O que temos, hoje, são excelentes institutos de pesquisa que estão dedicados em nos oferecer as melhores variedades de cana-de-açúcar, cada vez mais resistentes a alguns fatores, como clima adverso, estresse hídrico, pragas de doenças, dentre outros, mas não temos nada, ou quase nada, quando o tema se volta para os sistemas diferenciados de produção.

Vale aqui destacar, por exemplo, a grande esperança acalentada por todo o nosso setor no lançamento da Semente de Cana, hoje estudada pelo CTC, que pode representar ganhos enormes para o atingimento de nossos objetivos, mas que, no nosso entendimento, precisa ser acelerado, a fim de se resolver outro importante gargalo.

A Embrapa Cana, como tenho defendido, e colocado até nossa Udop como apoiadora no que for preciso para sua implantação, poderia significar uma alavanca essencial para esse aumento de produção, estimado pela EPE em mais de 50% nos próximos 10 anos.

Em paralelo a esses esforços, que, como disse anteriormente, demandam políticas públicas e incentivos para que a iniciativa privada possa enveredar por esse caminho, continuamos a passos largos avançando na produção de etanol de milho e do etanol lignocelulósico, o conhecido etanol 2G.

Ainda com os dados do PDE 2032, vemos a projeção da EPE para a oferta em 10 anos, dos atuais 4,4 bilhões de litros de etanol de milho (segundo dados da Unem) para 9,1 bilhões de litros a partir do cereal, além do uso do bagaço e da palha da cana para a produção de outros 560 milhões de litros de etanol celulósico em uma década.

Tudo isso se justifica, ainda, quando vemos as projeções do MME de que o etanol possa fazer crescer sua participação no ciclo Otto dos atuais 44% (2022) para 55% (2032).
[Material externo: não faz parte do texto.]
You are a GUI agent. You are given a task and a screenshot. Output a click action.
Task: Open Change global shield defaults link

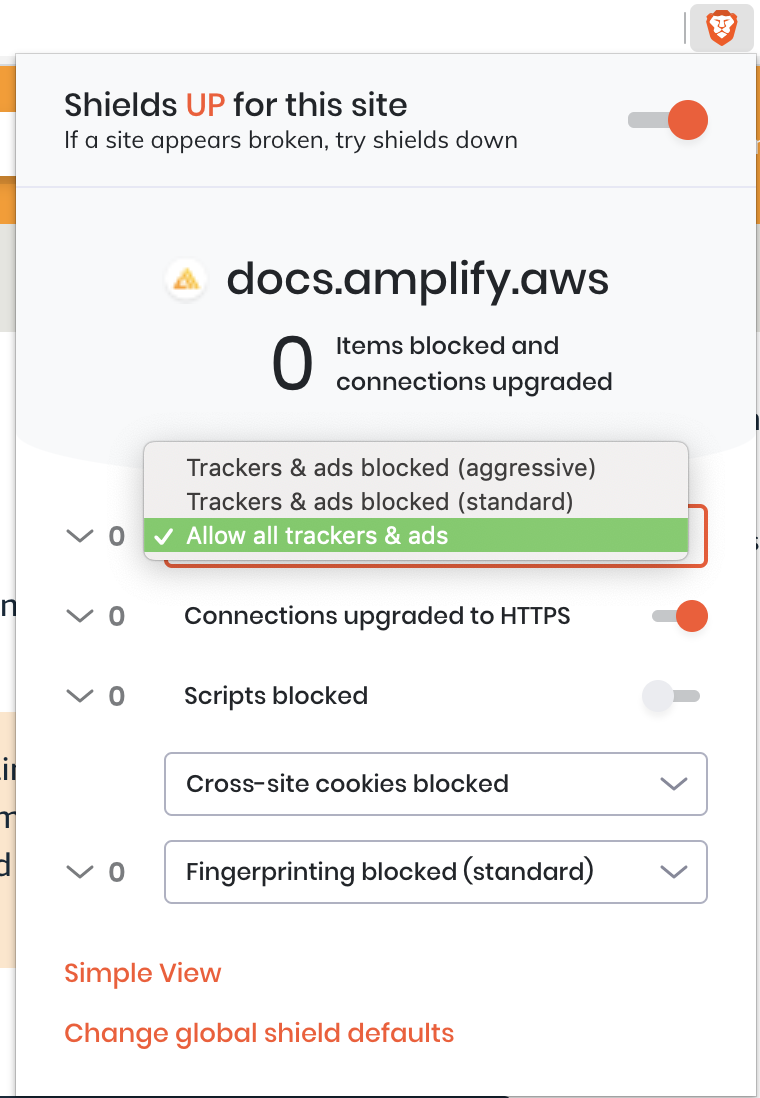coord(259,1033)
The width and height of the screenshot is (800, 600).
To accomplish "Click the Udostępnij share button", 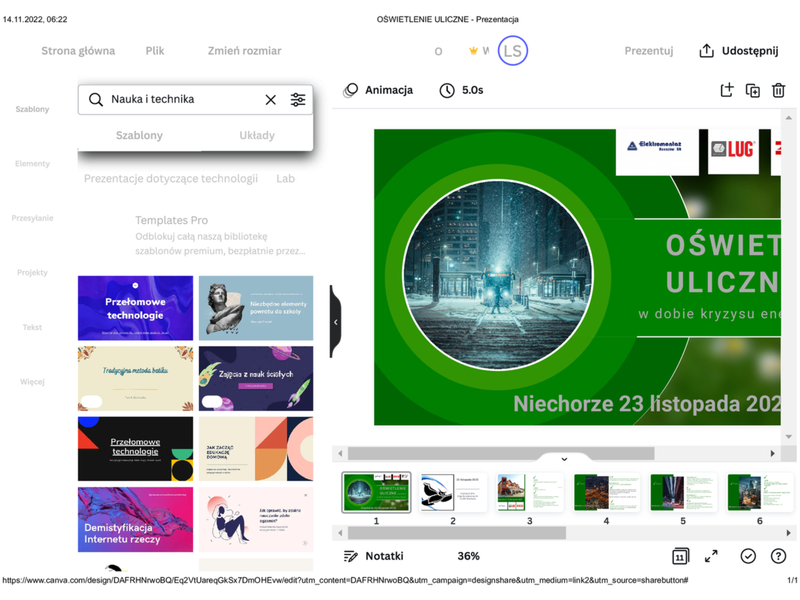I will 737,51.
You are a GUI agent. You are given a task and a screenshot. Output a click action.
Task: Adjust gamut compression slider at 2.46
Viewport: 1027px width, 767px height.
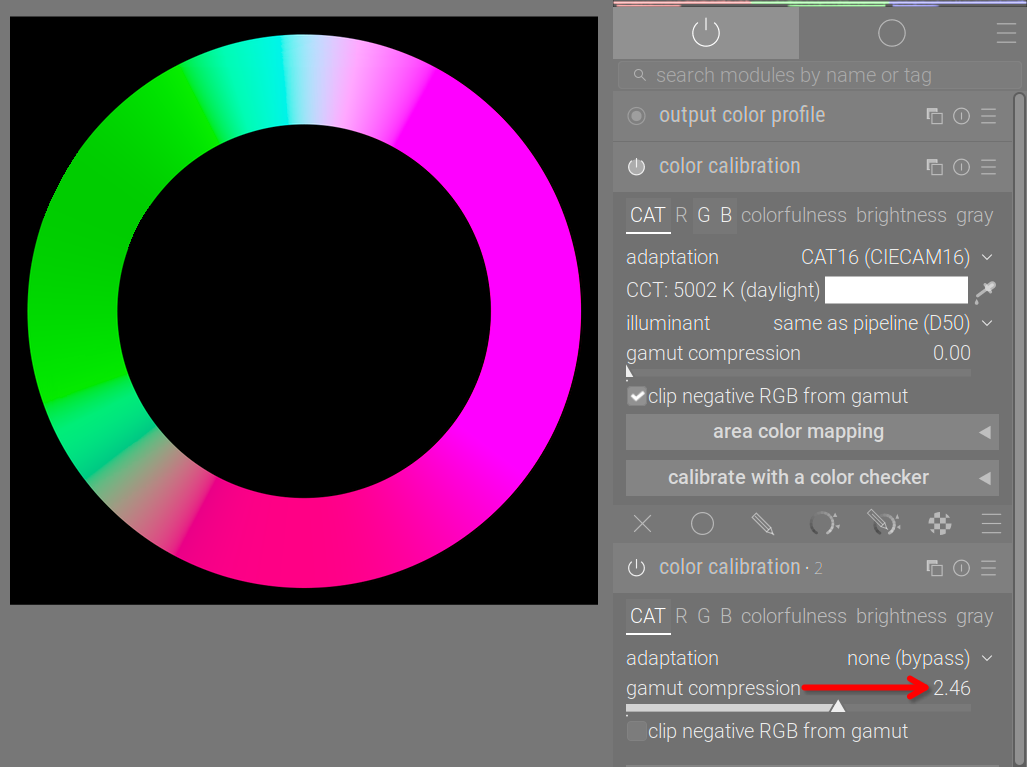tap(798, 707)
Se somarmos a essa equação a demanda de etanol para sua participação efetiva na rota da motorização híbrida flex, como solução para o processo de eletrificação mais eficaz hoje, vemos o quanto nosso setor demanda, mesmo, de pesquisas e tecnologias que propiciem nosso crescimento, não apenas horizontal, na expansão das áreas cultivadas, mas, principalmente, no crescimento vertical, com ganho de produtividade que se reverterá em aumento de competitividade.

Para que o ciclo se feche, ainda, e não menos importante, temos a pegada ambiental, cada vez mais em voga hoje com a adoção de práticas de ESG, muito presentes em toda a cadeia da bioenergia. Somos, seguramente, a melhor alternativa energética no curto prazo para a mobilidade sustentável, e o mundo já se atentou para isso, o que é provado com o aumento da produção e de políticas públicas para o etanol em quase todos os continentes, de forma notável na Ásia (com China e Japão com misturas regulatórias); na Europa (com o Renewable Energy Directive); nos Estados Unidos (com o Renewable Fuel Standar); e, mais recentemente, com a Índia, aumentando sua mistura de etanol na gasolina para 20%.

Pensando em dar maior visibilidade a este aspecto tão importante da equação que torna nosso etanol ambientalmente correto, socialmente justo e economicamente viável, a Udop criou, em 2021, o Prêmio Udop/Embrapa de Boas Práticas Ambientais e, em 2022, o Selo Udop de Boas Práticas Ambientais, reconhecendo o trabalho diuturno de sustentabilidade de nossas associadas.

Encerro essas breves reflexões com um tom otimista, que tenho adotado em toda a minha trajetória de mais de 50 anos completados com o trabalho em cana-de-açúcar no último mês de janeiro, parafraseando Miguel de Cervantes, em Dom Quixote, “Quando se sonha sozinho, é apenas um sonho. Quando se sonha juntos, é o começo da realidade”. 

Tenho esperança de que, com os esforços de todos, conseguiremos avançar um passo a mais rumo à sustentabilidade de nosso planeta.